We have looked into two mathematical models built on ordinary differential equations for the dynamics of within-host toxoplasmosis and related to the model presented in [3]. These mathematical models include healthy cells, tachyzoite-infected cells, early-stage-bradyzoite-containing cells and encysted-bradyzoite-containing cells. We modified the model in order to take into account for the absence of the immune system’s effector cells. We studied two within-host mathematical models. The first model is based on ordinary differential equations and the second one includes a discrete time delay. The discrete time delay is introduced so that once there is a contact between a healthy cell and a free tachyzoite, the healthy cell does not instantaneously become a tachyzoite-infected cell that can produce free tachyzoites. In addition, this cell cannot become an early-stage-bradyzoite-containing cell right away. Therefore, from a biological point of view, the introduction of time delays makes the model more realistic at the expense of being more complex. The study of the within-host model can be extended in many ways. For instance, additional time delays can be included since there are other within-host biological processes that have delays. However, the introduction of additional time delays would make the mathematical analysis more difficult. Another aspect that can be studied further is the whole within-host model considering the free parasites and carefully taking into account the different time scales.

We initially identified the models’ steady states or equilibrium points and, thereafter, we computed the basic reproduction number ${\mathcal{R}}_0$. Two equilibrium points exist in both models: the first is the disease-free equilibrium point and the second is the endemic equilibrium point. We found that the initial quantity of uninfected cells $X_0$ has an impact on the basic reproduction number ${\mathcal{R}}_0$. This threshold parameter also depends on the contact rate between tachyzoites and uninfected cells ${\beta }_T$, the contact rate between encysted bradyzoite and the uninfected cells ${\beta }_B$, the conversion rate from tachyzoites to bradyzoites $r_T$, and the death rate of the bradyzoites $a_C$ and tachyzoite-infected cells $a_T$.
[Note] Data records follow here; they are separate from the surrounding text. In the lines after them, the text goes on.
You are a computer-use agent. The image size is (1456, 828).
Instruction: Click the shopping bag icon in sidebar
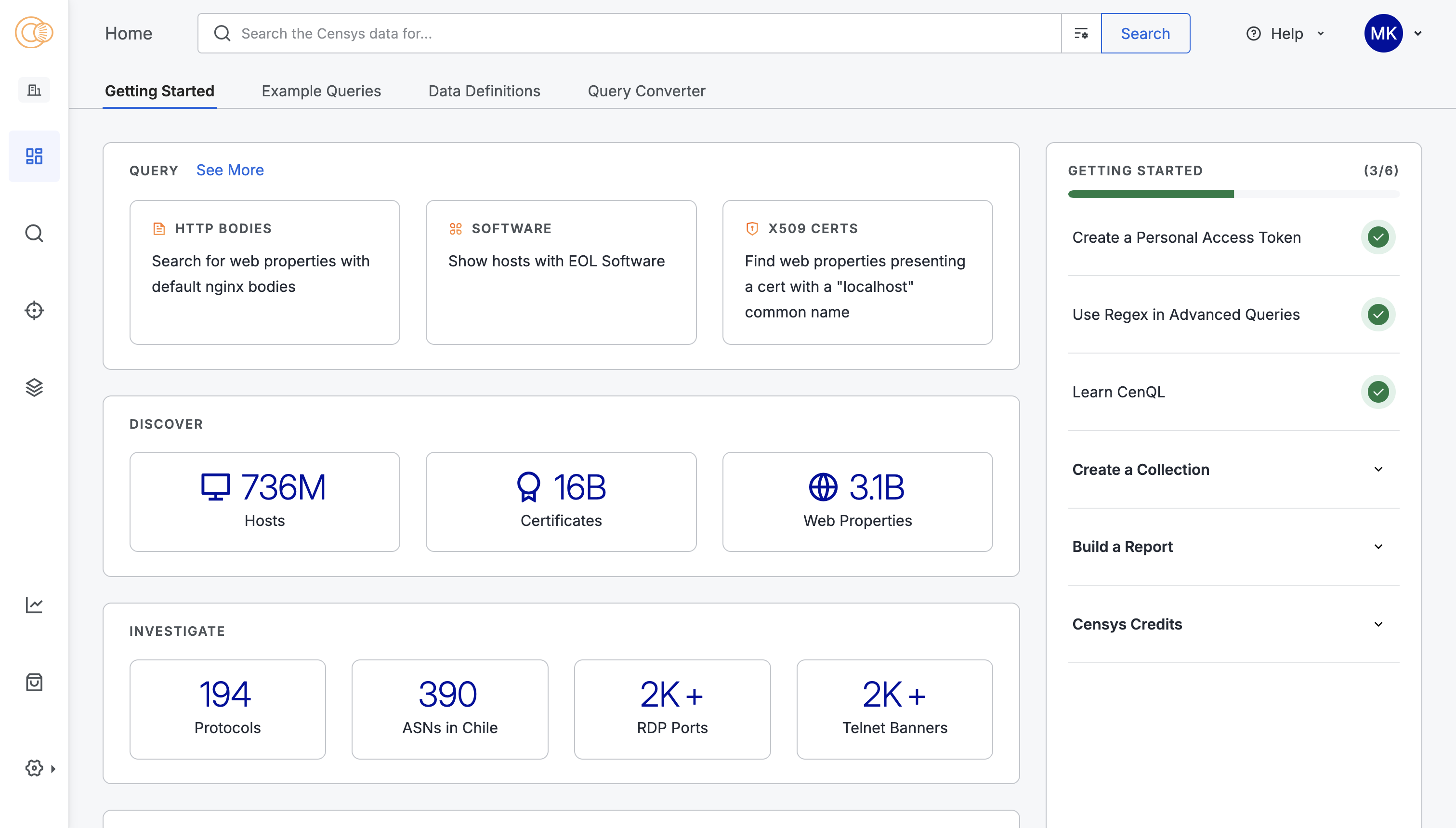click(34, 683)
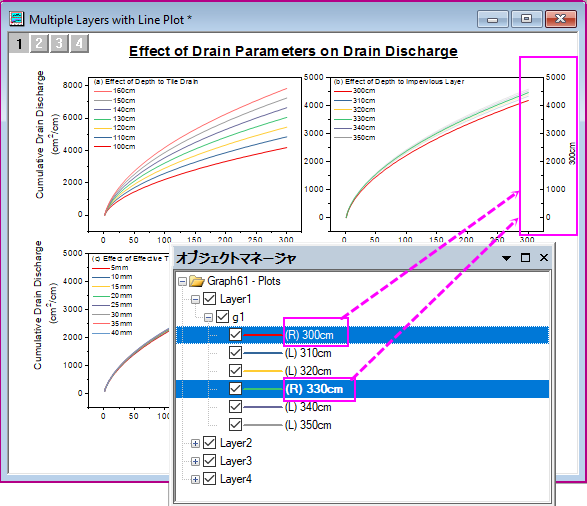Toggle visibility checkbox for Layer1
Screen dimensions: 587x506
209,299
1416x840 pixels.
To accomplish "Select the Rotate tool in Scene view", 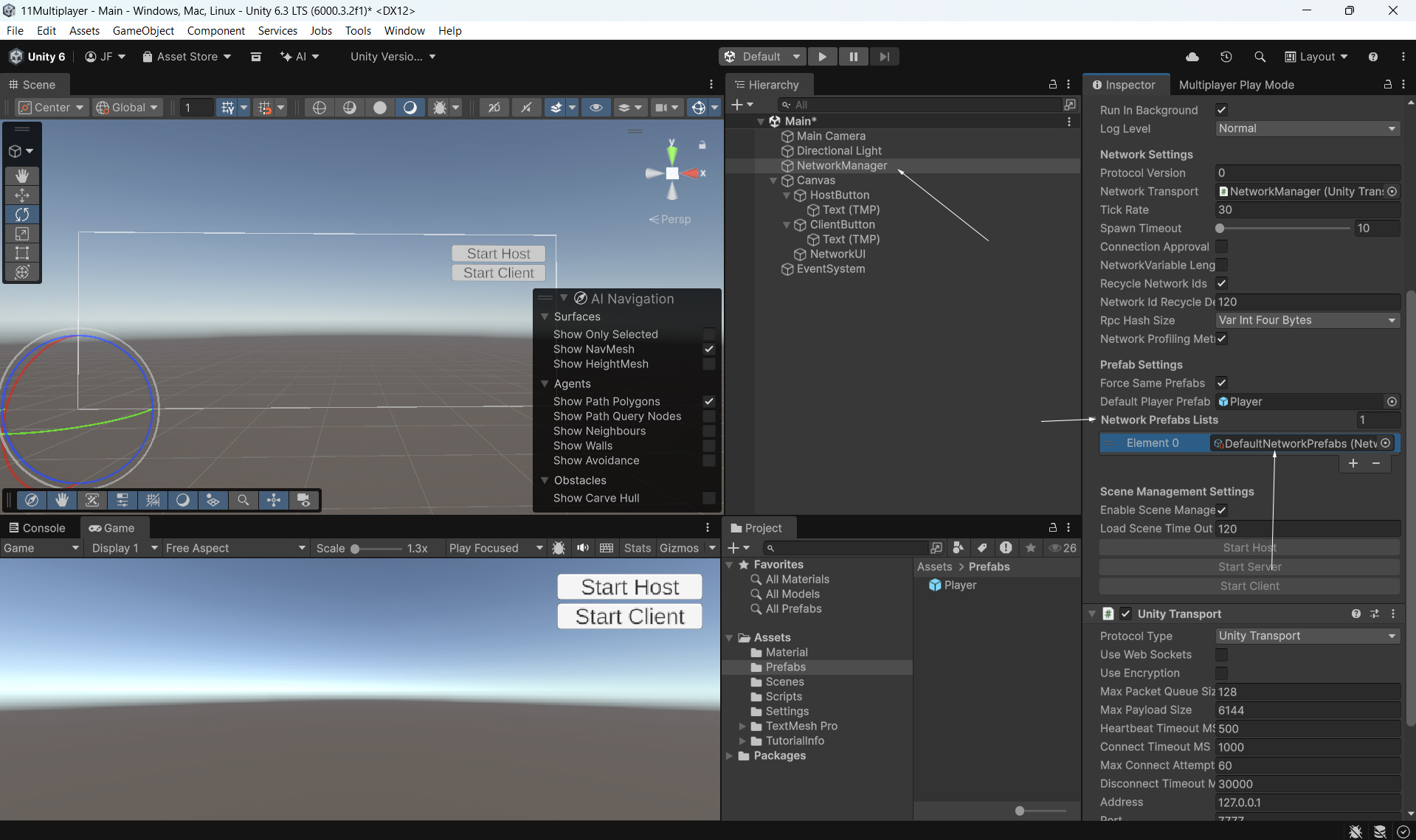I will (22, 215).
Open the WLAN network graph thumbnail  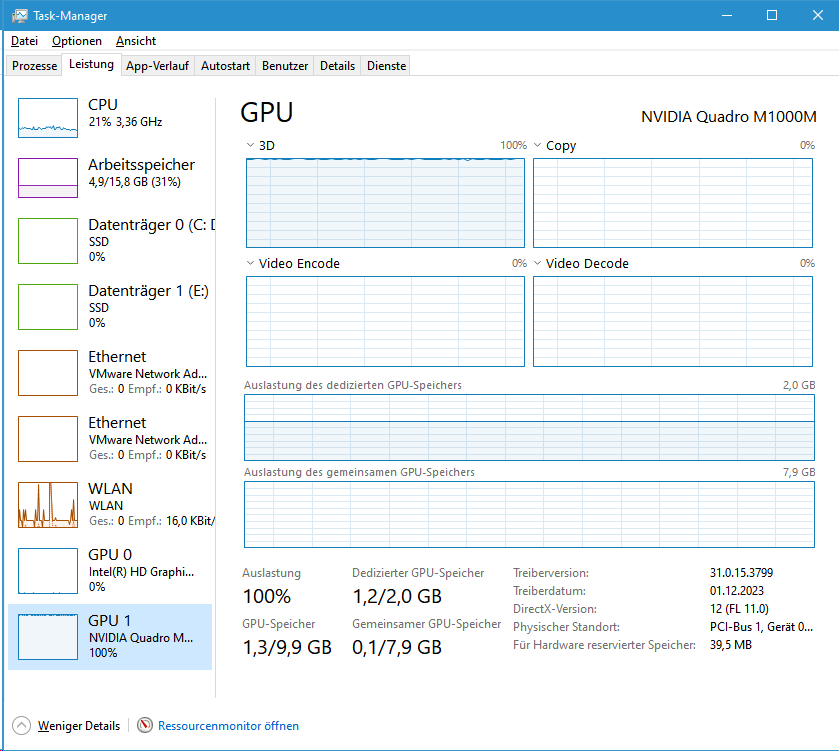pyautogui.click(x=47, y=504)
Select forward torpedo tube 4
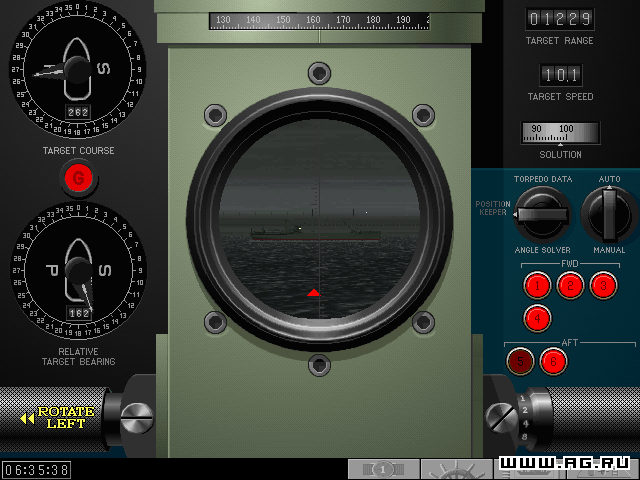 tap(538, 319)
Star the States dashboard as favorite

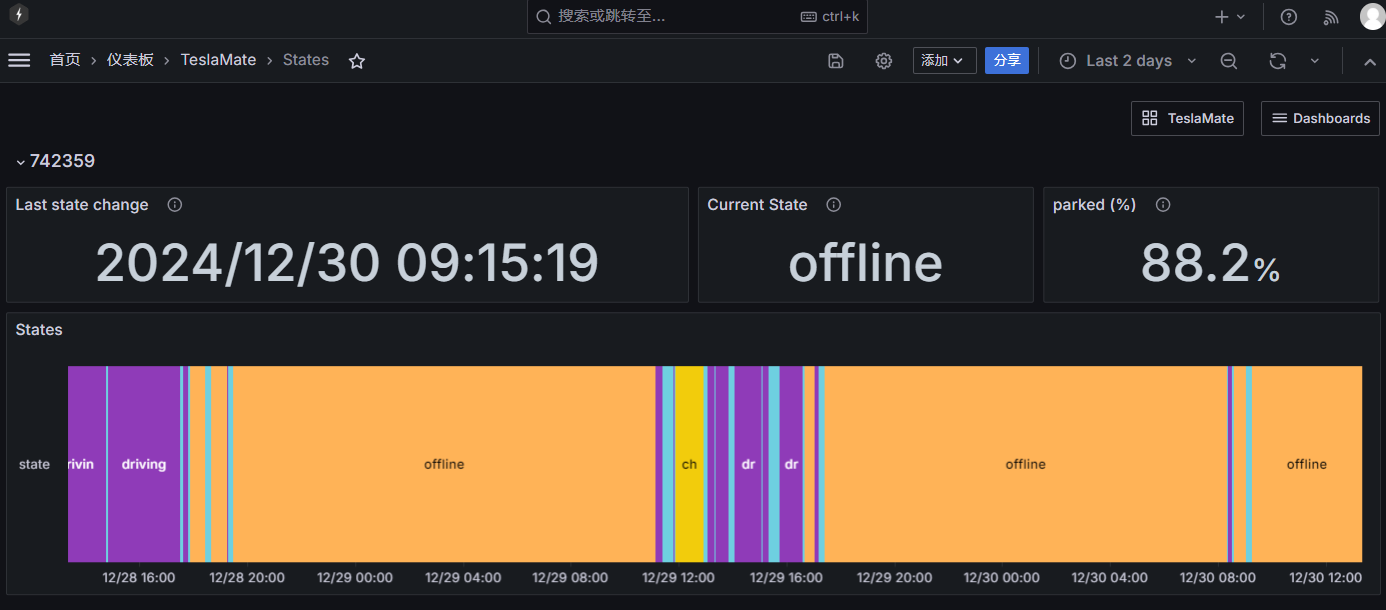tap(357, 61)
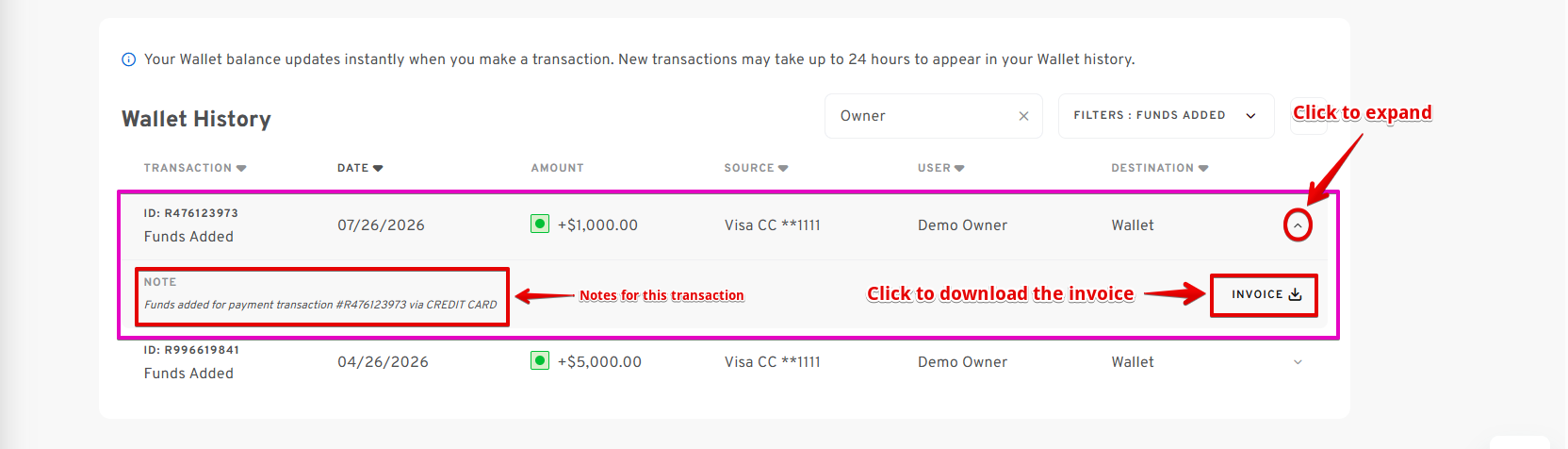Screen dimensions: 1568x449
Task: Expand the R996619841 transaction row
Action: coord(1298,362)
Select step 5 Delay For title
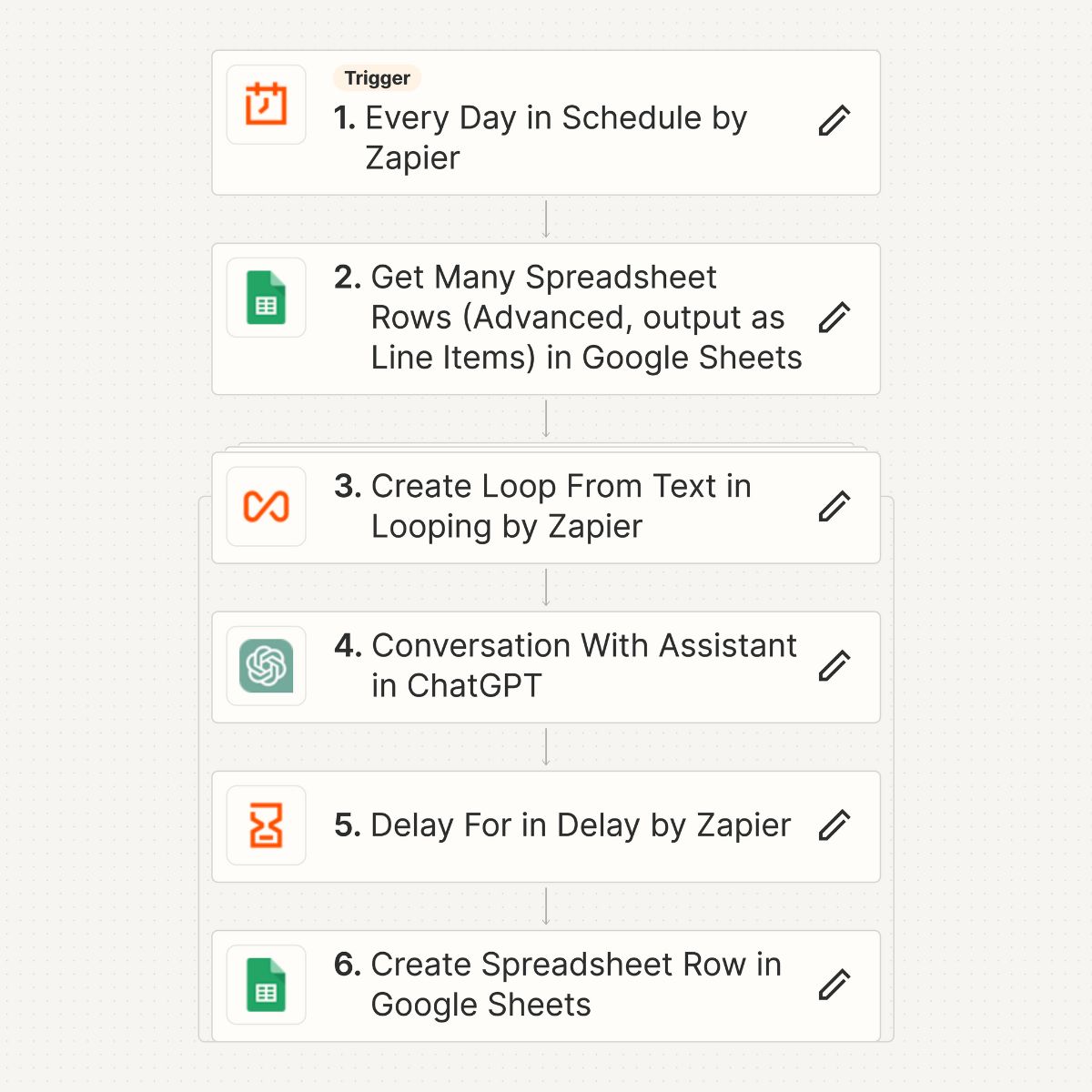The width and height of the screenshot is (1092, 1092). [x=562, y=825]
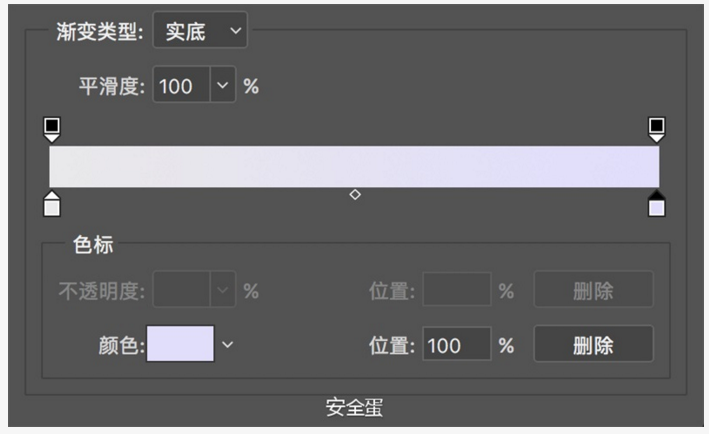Expand the 不透明度 dropdown arrow
The image size is (709, 434).
(223, 291)
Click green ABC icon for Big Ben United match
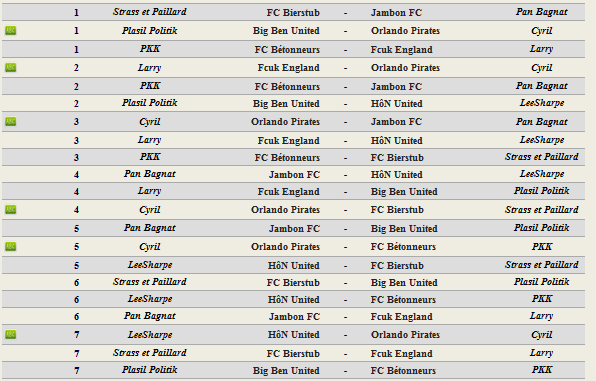This screenshot has height=381, width=596. 11,30
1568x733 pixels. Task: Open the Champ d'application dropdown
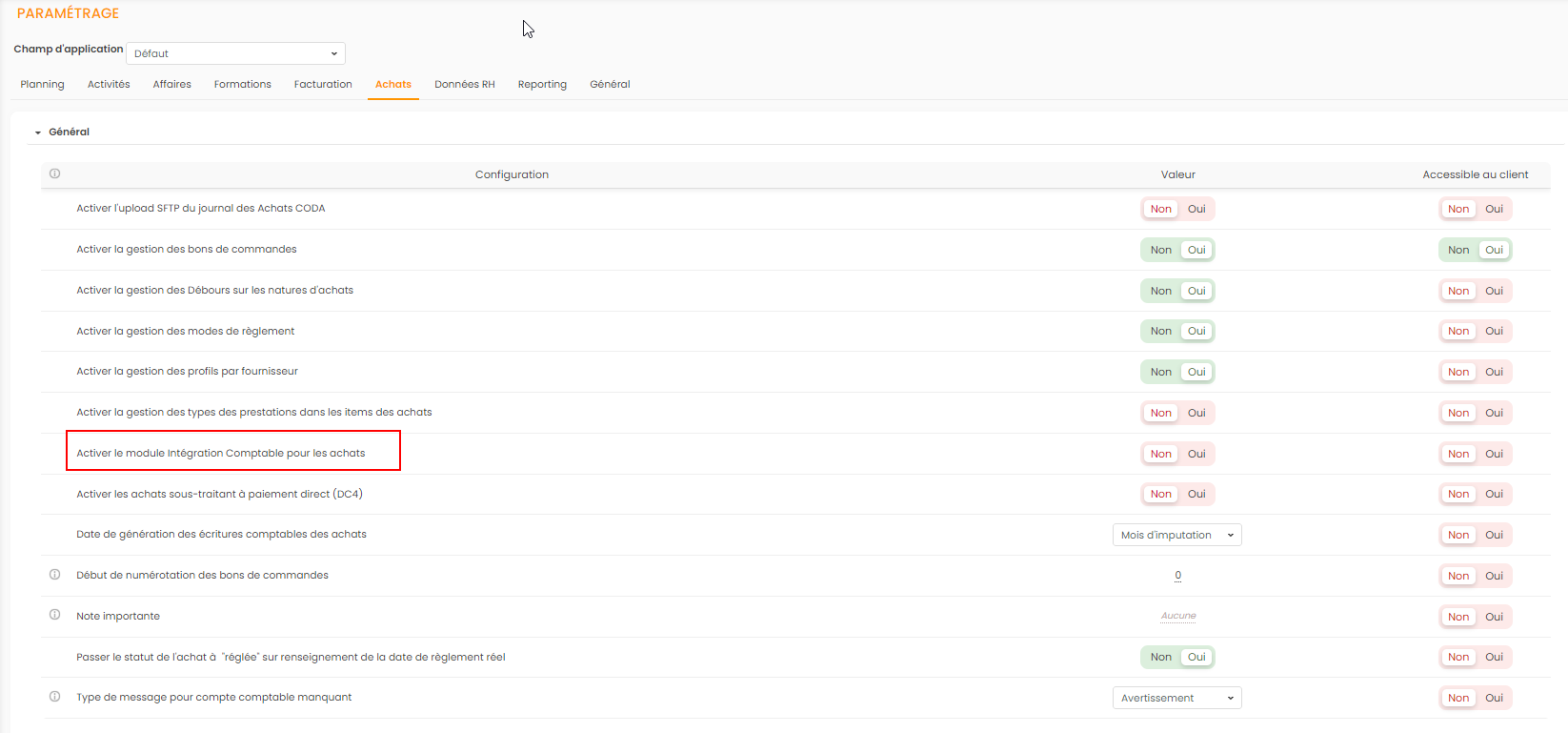(235, 53)
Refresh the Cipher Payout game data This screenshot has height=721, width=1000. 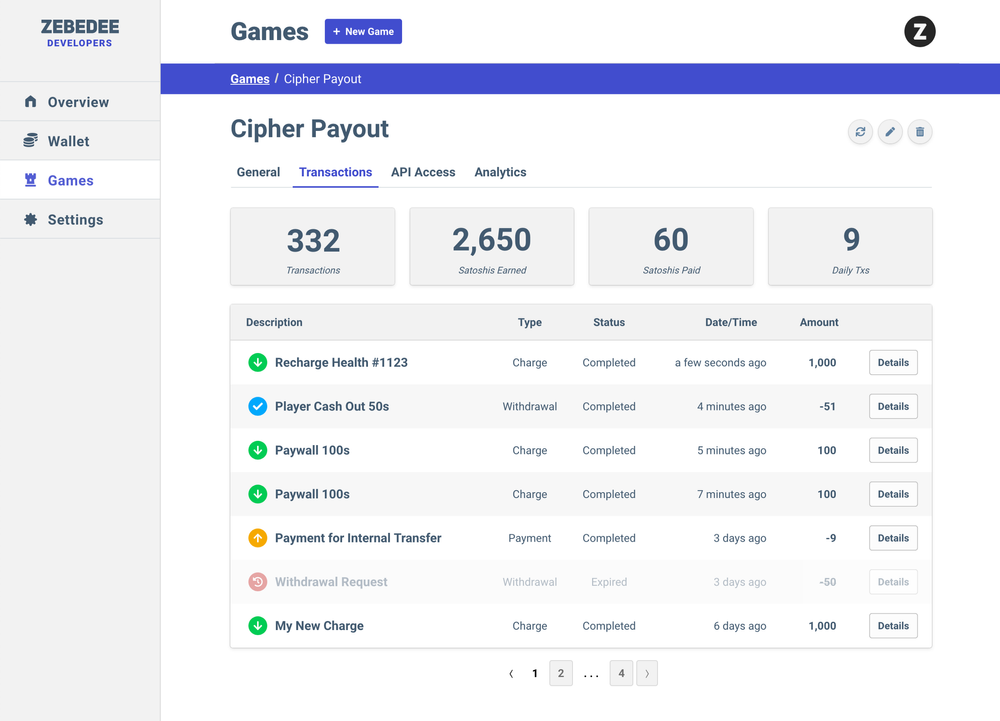tap(860, 131)
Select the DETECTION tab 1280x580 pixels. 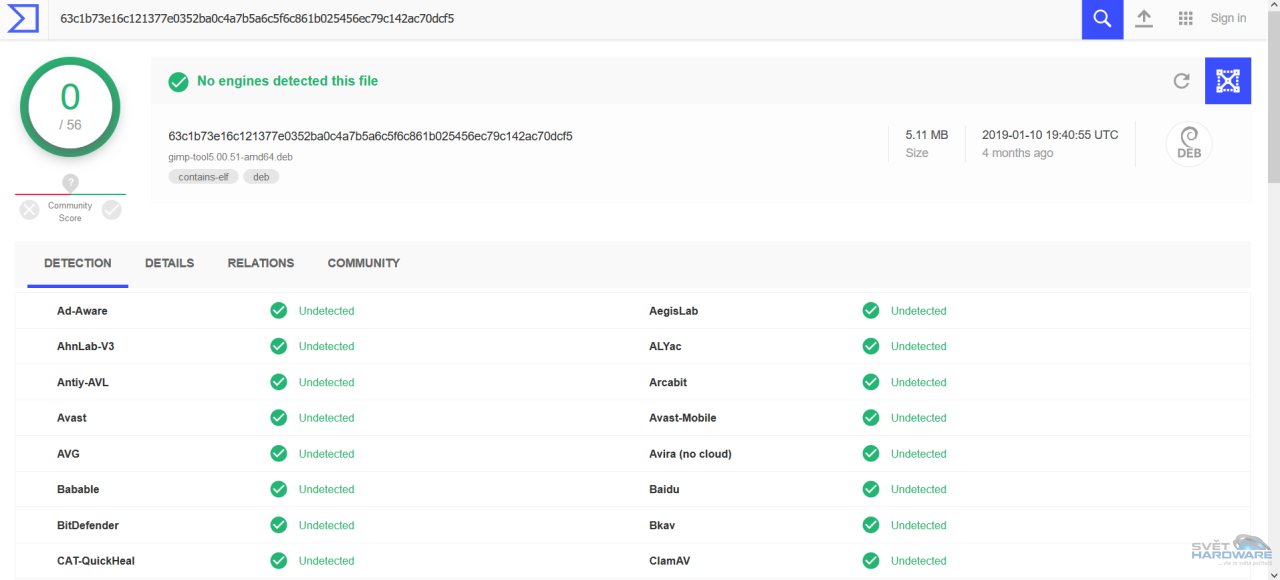click(x=78, y=263)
We investigated the local and global stability of the two equilibrium points for the within-host model based on ordinary differential equations. A Lyapunov function is used to demonstrate the global stability of the endemic point, whereas the comparison approach is used to demonstrate the global stability of the disease-free equilibrium point. We performed numerical simulations to validate our analytical findings. The numerical results supported the theoretical stability analysis.

We also examined the global stability of the disease-free equilibrium point for the within-host model based on delay differential equations. We demonstrated that the disease-free equilibrium point cannot lose stability regardless of the value of the time delay when ${\mathcal{R}}_0<1$. From a biological viewpoint, we can conclude that the time discrete delay does not affect the long-term dynamics. We performed numerical simulations to validate our analytical findings. In addition, we proved that the endemic equilibrium point is globally stable if ${\mathcal{R}}_0>1$ and we performed numerical simulations that support the global stability of the endemic equilibrium point. In summary, we have seen that this threshold parameter is crucial for the dynamics of within-host toxoplasmosis. The sensitivity analysis revealed that the contact rate between tachyzoites and uninfected cells is very important for the dynamics, and that drugs can focus on diminishing the value of this parameter or the process associated with it. Future works can include additional time delays.